Surabaya – Yogyakarta, Mei 2014.
Pagi itu, setelah pertemuan tak terduga di taman kota Surabaya, aku dan Lila memutuskan untuk berjalan. Udara dingin masih menggantung. Kami berbicara tentang hal-hal biasa. Pekerjaan, kemacetan, hingga kenangan masa kuliah. Semuanya terasa akrab, terlalu akrab.
"Rian," kata Lila tiba-tiba, suaranya kembali ke nada lirih yang selalu kurindukan. "Minggu depan aku akan pulang ke Jogja. Mau ikut?"
Seketika itu juga, pertahananku runtuh. Spontanitas Lila selalu menjadi racun manis bagiku. Aku mengangguk tanpa berpikir. "Iya, aku ikut."
Seminggu itu, kami saling kirim pesan. Meskipun tidak intens, getaran pada dinding yang telah kususun bersama Iva kembali terasa. Aku bahkan yang membeli tiket kereta, memastikan kami duduk bersebelahan, merencanakan perpisahan yang selama ini tak pernah kami dapatkan. Aku memutuskan, di perjalanan inilah aku akan menceritakan pertunanganku dengan Iva.
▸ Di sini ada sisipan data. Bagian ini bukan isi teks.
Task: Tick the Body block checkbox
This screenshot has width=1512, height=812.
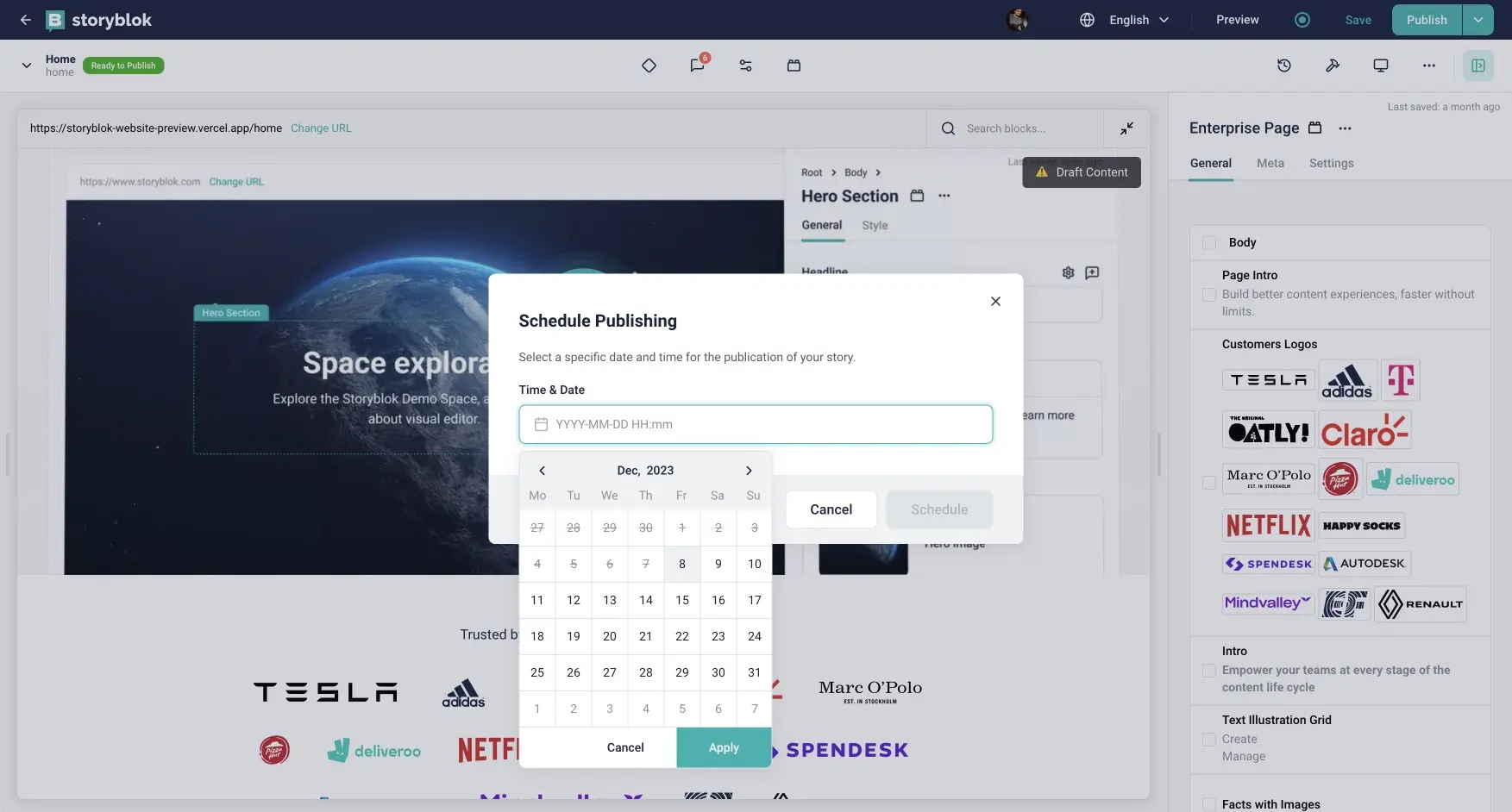Action: pos(1209,243)
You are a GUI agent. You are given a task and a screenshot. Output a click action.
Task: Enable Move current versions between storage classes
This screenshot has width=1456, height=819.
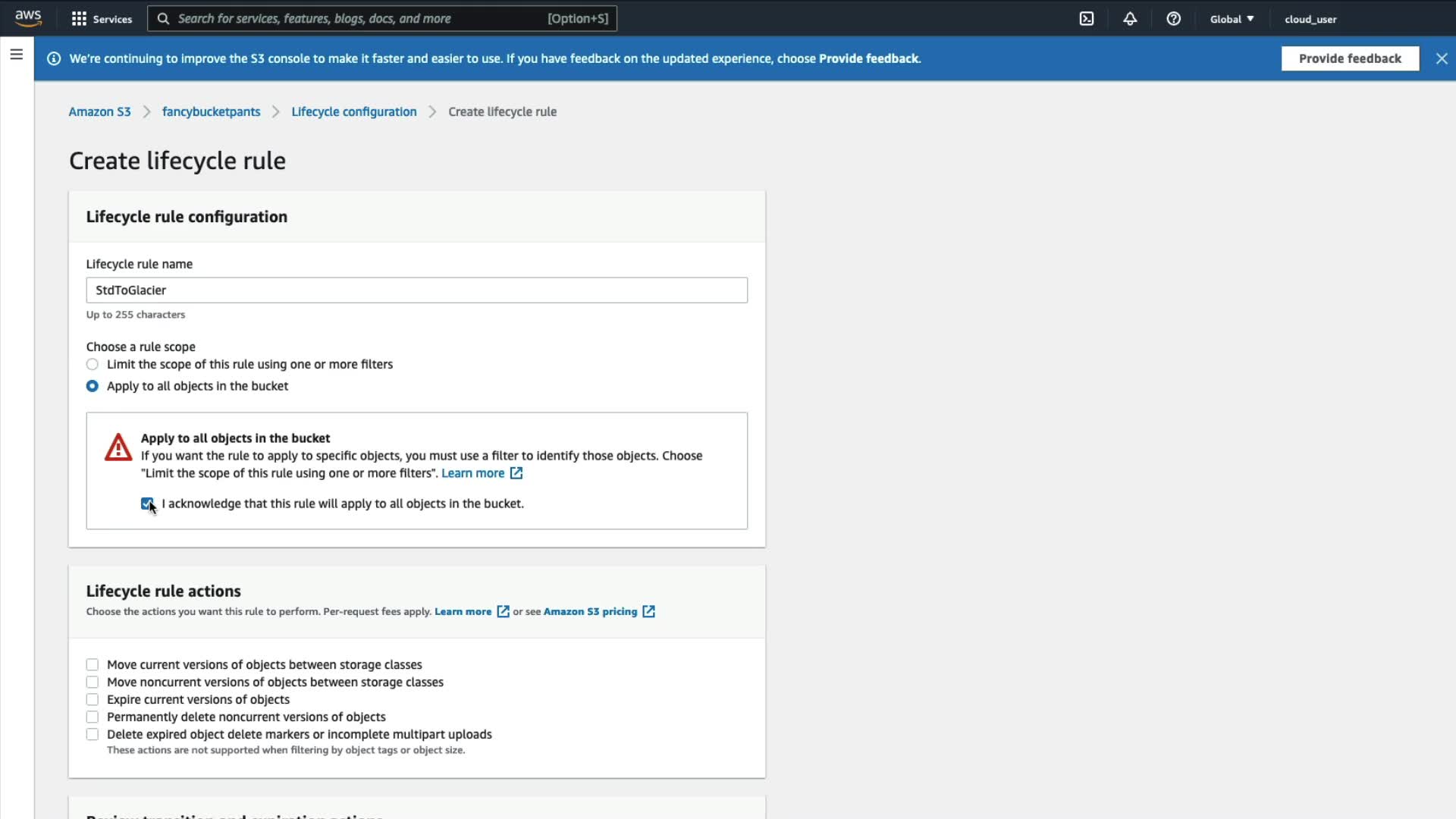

Aku ingin satu kali saja menciptakan perpisahan yang jelas, yang tidak menyakitkan, atau setidaknya, perpisahan yang manis, untuk sekali saja dalam hidupku. Ada keegoisan yang menyedihkan dalam diriku.
Kami bertemu di Stasiun. Aku masih belum berani menunjukkan cincin di jari manis kiriku. Aku menyimpannya di dalam tas, seolah keberadaannya adalah bom waktu yang kusembunyikan.
Perjalanan itu adalah perjalanan malam. Sepanjang perjalanan di kereta, aku melihat paras cantik Lila yang terlihat begitu bahagia. Tawanya lepas, senyumnya ringan, sama seperti yang pernah kunikmati di awal perjumpaan kami.
Di tengah tawa itu, ada panggilan masuk dari Ardi.
"Angkat aja," kataku, mencoba bersikap normal.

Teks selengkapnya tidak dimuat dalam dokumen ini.